**ACTIVITY**
Each entry that follows should be written again verbatim.

Dataset excerpts
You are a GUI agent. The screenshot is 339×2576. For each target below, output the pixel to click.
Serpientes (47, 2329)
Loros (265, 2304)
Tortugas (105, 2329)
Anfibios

**EXERCISE RESPONSE**
You are a GUI agent. The screenshot is 339×2576. For each target below, output the pixel to click.
Serpientes (47, 2329)
Loros (265, 2304)
Tortugas (105, 2329)
Anfibios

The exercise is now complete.